3.2.2. Process Environment Control

In addition to parametrizing the basic input parameters for the process, modifying the chamber environment seems to have a positive effect on the residual stresses. These controls primarily consisted of chamber temperature control, using inert gases to prevent oxidation and reduce temperature gradients in the powder bed. Jia and Gu [94], Dai and Gu [59] and Dadbakhsh et al. [95] looked at the effect of having oxygen in the environment during printing and ways to eliminate it. Dai and Gu and Dadbakhsh et al. suggested running an inert gas through the powder bed during the process to prevent oxidation between the layers of the part and produce a more uniform temperature throughout. Ladewig et al. [96] examined the use of the inert gas to deal with metal splatter and to flush out process by-products and trash. Buchbinder et al. [97] and Mertens et al. [75] examined the ways to effectively pre-heat the powder and build plate to reduce the likelihood of stresses.
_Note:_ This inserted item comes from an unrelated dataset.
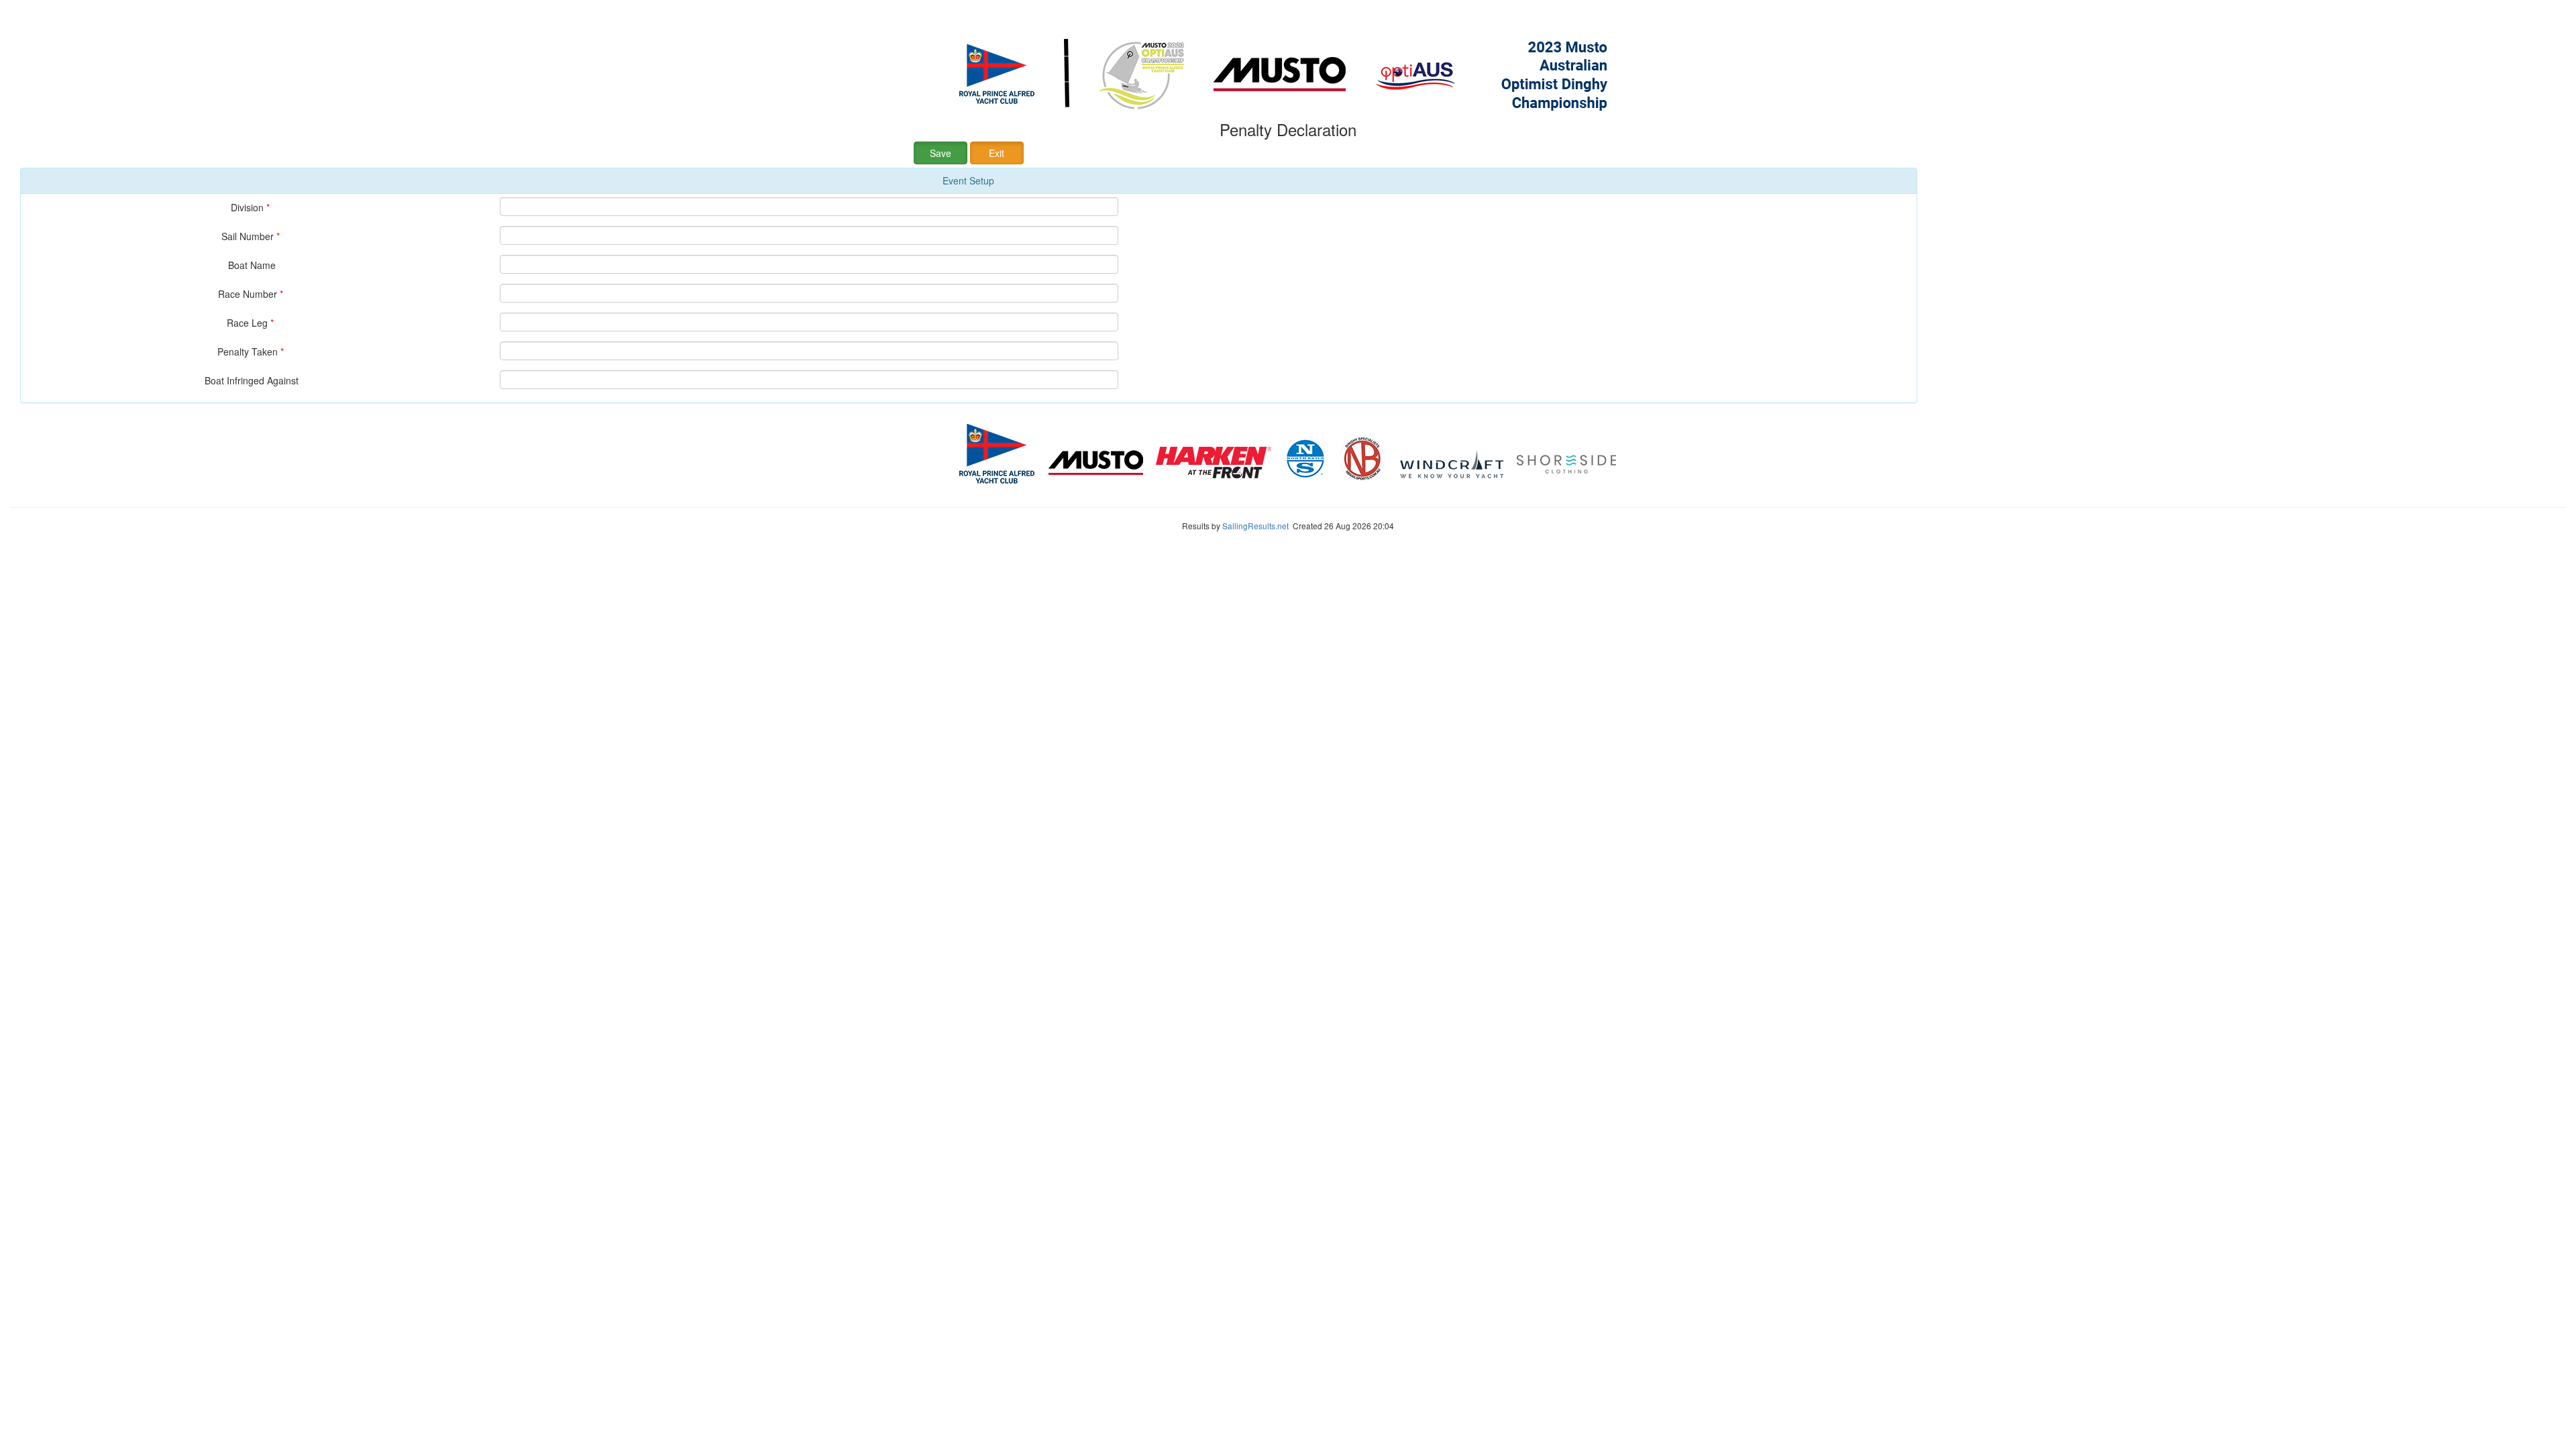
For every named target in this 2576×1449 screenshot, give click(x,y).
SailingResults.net (1255, 525)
3.2.3. In-Situ Monitoring and Control

SLM/DMLS is a notoriously difficult process to monitor and control during processing due to its complex nature and the need for a perfectly clean and oxygen-free environment to function properly. Methods for monitoring and controlling the process are clearly valuable and will increase the usefulness and breadth of experimentation with the process in the future. Two major systems for real-time process control have been proposed and are in development by Craeghs et al. [98,99,100,101] and Devesse et al. [102]. Both systems use a system of optical sensors to collect information about the progress of the part build and to send temperature data to a processor that can control and make modifications to the process parameters in real time. Both of these systems can help to control the process in real time and adjust the parameters as needed; general monitoring and testing technologies are discussed later in the section on experimental development.
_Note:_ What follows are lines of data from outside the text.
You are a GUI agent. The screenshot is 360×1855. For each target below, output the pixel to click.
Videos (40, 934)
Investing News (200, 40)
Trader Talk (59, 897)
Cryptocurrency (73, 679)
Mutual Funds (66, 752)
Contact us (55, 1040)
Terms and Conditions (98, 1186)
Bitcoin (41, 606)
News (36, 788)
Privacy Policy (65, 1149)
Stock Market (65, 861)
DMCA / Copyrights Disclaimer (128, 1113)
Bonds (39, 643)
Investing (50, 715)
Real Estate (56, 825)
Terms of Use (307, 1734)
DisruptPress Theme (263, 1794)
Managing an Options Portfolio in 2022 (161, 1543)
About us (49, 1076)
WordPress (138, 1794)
3.2.4. Process Parameter Optimization

Most of the previous research on the influence of process parameters on the stresses and deformations in SLM/DMLS have been parametric studies, where effects from adjusting parameters were measured. A different type of parameter study that has been published is the optimization of parameters to gain the best possible solution before the processing begins. The major works in this area have been from Pacurar et al. [103], Casalino et al. [104] and Aboutaleb et al. [105]. Pacurar et al. developed a system for automatically generating process parameters based on models of the process, while Casalino et al. use a statistical optimization technique, and Aboutaleb et al. uses a knowledge database approach, which catalogs the results from previous studies and selects the best parameters based on these results.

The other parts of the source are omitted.